As a part of the environmental review of Kunnek Resource Development Corporation's (KRDC) development known as "Revitalization of the Western Arctic Reindeer Herd", the Environmental Impact Review Board (EIRB) sought information about reindeer herding techniques. This report summarizes the results of interviews with residents of Tuktoyaktuk, Inuvik, and Aklavik who had experience herding reindeer in the Western Arctic.

The following six reindeer herders were interviewed: David Roland of Inuvik, Colin Harry of Aklavik, and Donald Pingo Sr., Stanley Keevik, Joseph Avik, Jimmy Komeak, all of Tuktoyaktuk. Adam Emaghok of Tuktoyaktuk was also supposed to be here, but was out of town and unable to return for the interview. The herders that were interviewed were selected following consultations with Herbert Felix of the EIRB, Frank Pokiak and Max Kotokak Sr. of the Tuktoyaktuk Hunters and Trappers Committee and Duane Smith of the Inuvialuit Game Council.

Prior to the interview, questions were prepared by Linda Graf, EIRB Secretary, Dr. Robert White, EIRB Technical Advisor for the Kunnek Review and the author. All the herders were asked the standard list of questions by Marjorie Ovayuak of Tuktoyaktuk. The author recorded answers and provided clarification on the intent of the questions when necessary. Herders were not asked some questions if the author felt the answer to the question had been provided in previous answer(s). Maps and stickers were used to record the locations referred to during the interviews. Interviews were conducted from May 10-15, 2000. Fred Wolki of Tuktoyaktuk translated when necessary during the interview with Joseph Avik.

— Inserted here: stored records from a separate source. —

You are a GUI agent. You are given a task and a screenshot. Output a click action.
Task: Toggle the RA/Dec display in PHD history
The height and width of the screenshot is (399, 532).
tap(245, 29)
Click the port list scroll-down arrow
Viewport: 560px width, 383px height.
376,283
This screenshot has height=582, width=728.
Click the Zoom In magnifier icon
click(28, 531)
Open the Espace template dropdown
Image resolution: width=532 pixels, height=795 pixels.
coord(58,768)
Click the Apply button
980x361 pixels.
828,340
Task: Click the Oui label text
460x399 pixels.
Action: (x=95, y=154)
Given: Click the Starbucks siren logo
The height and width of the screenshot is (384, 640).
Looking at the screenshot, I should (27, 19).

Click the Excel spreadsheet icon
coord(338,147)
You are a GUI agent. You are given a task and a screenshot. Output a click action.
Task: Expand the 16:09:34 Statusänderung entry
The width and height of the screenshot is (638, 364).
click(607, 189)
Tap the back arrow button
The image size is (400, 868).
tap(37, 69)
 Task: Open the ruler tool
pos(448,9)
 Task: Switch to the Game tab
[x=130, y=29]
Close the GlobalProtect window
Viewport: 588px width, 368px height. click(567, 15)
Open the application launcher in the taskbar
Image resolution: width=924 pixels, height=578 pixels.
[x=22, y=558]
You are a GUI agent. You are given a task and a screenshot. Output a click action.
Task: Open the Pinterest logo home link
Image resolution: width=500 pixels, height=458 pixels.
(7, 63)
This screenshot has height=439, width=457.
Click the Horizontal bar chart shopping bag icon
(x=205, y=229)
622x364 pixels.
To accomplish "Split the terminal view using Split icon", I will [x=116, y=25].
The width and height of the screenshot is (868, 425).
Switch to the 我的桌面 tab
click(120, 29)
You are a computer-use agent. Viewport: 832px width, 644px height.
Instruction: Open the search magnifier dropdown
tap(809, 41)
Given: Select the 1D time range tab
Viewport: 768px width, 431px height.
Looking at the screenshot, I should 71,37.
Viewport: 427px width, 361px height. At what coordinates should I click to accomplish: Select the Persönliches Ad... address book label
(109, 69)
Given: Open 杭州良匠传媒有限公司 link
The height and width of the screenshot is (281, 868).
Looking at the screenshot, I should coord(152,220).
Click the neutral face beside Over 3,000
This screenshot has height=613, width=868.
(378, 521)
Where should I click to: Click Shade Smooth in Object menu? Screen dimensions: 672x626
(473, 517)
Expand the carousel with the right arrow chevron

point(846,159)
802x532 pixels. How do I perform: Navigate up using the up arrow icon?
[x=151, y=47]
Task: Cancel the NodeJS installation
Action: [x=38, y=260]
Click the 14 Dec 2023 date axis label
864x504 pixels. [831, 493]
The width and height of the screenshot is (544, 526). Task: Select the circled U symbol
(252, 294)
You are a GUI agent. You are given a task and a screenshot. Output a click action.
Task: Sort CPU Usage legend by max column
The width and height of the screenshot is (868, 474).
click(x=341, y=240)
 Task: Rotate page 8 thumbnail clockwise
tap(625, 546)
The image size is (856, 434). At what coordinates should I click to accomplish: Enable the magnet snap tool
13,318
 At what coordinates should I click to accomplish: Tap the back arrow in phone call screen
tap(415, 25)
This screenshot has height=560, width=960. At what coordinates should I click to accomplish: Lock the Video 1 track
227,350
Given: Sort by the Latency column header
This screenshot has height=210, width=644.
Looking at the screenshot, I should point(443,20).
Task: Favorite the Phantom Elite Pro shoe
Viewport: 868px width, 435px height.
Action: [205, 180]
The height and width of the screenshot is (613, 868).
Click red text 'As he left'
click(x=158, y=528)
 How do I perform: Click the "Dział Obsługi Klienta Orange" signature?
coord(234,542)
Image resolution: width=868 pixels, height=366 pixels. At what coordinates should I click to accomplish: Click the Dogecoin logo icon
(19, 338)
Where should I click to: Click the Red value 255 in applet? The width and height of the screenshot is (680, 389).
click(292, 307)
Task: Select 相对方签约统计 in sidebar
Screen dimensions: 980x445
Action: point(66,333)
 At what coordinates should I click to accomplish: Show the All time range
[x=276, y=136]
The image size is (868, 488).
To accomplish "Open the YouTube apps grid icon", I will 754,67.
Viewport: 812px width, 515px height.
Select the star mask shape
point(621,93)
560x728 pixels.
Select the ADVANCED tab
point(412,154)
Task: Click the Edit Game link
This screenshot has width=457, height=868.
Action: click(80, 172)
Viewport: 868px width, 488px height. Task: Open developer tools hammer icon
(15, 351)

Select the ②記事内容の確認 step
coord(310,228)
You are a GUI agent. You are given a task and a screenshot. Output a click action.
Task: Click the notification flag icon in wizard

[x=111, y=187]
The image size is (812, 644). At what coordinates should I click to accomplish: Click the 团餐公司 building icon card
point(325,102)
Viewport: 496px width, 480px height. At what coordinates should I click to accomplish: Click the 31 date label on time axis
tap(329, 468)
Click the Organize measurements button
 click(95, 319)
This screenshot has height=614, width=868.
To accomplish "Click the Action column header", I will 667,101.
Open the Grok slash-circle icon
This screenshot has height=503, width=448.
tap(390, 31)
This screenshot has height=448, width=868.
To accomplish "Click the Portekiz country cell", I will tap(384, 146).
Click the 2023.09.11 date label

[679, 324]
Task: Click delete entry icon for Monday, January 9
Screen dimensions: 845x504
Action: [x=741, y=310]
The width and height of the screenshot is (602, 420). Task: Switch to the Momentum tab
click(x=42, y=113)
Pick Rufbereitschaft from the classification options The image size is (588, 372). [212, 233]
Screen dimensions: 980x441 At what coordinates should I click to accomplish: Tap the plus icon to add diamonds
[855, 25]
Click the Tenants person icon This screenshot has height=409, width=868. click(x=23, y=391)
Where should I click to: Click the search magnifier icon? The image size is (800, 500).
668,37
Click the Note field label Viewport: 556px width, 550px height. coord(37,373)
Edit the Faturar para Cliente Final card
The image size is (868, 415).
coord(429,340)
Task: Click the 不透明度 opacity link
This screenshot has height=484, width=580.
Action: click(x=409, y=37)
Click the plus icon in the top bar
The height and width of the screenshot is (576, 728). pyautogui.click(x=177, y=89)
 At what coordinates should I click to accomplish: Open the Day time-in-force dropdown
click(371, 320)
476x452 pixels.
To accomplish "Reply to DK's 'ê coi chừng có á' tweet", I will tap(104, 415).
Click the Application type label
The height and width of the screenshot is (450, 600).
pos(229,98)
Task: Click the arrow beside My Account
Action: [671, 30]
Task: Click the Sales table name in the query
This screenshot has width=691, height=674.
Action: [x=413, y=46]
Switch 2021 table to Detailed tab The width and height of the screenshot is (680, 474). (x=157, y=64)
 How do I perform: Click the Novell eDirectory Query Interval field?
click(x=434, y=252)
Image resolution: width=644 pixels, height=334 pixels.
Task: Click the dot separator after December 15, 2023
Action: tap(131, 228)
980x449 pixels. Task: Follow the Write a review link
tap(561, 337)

Statements that appear in this report are not verbatim and are referenced according to the herder's initials, e.g. a statement made by David Roland would appear as DR. Statements made by Donald Pingo Sr., Stanley Keevik, Joseph Avik, and Jimmy Komeak were verified as accurate from July 18-19, 2000. David Roland and Colin Harry were not available to verify information in this report and their statements are, to the best of the author's recollection, what was reported at the interview.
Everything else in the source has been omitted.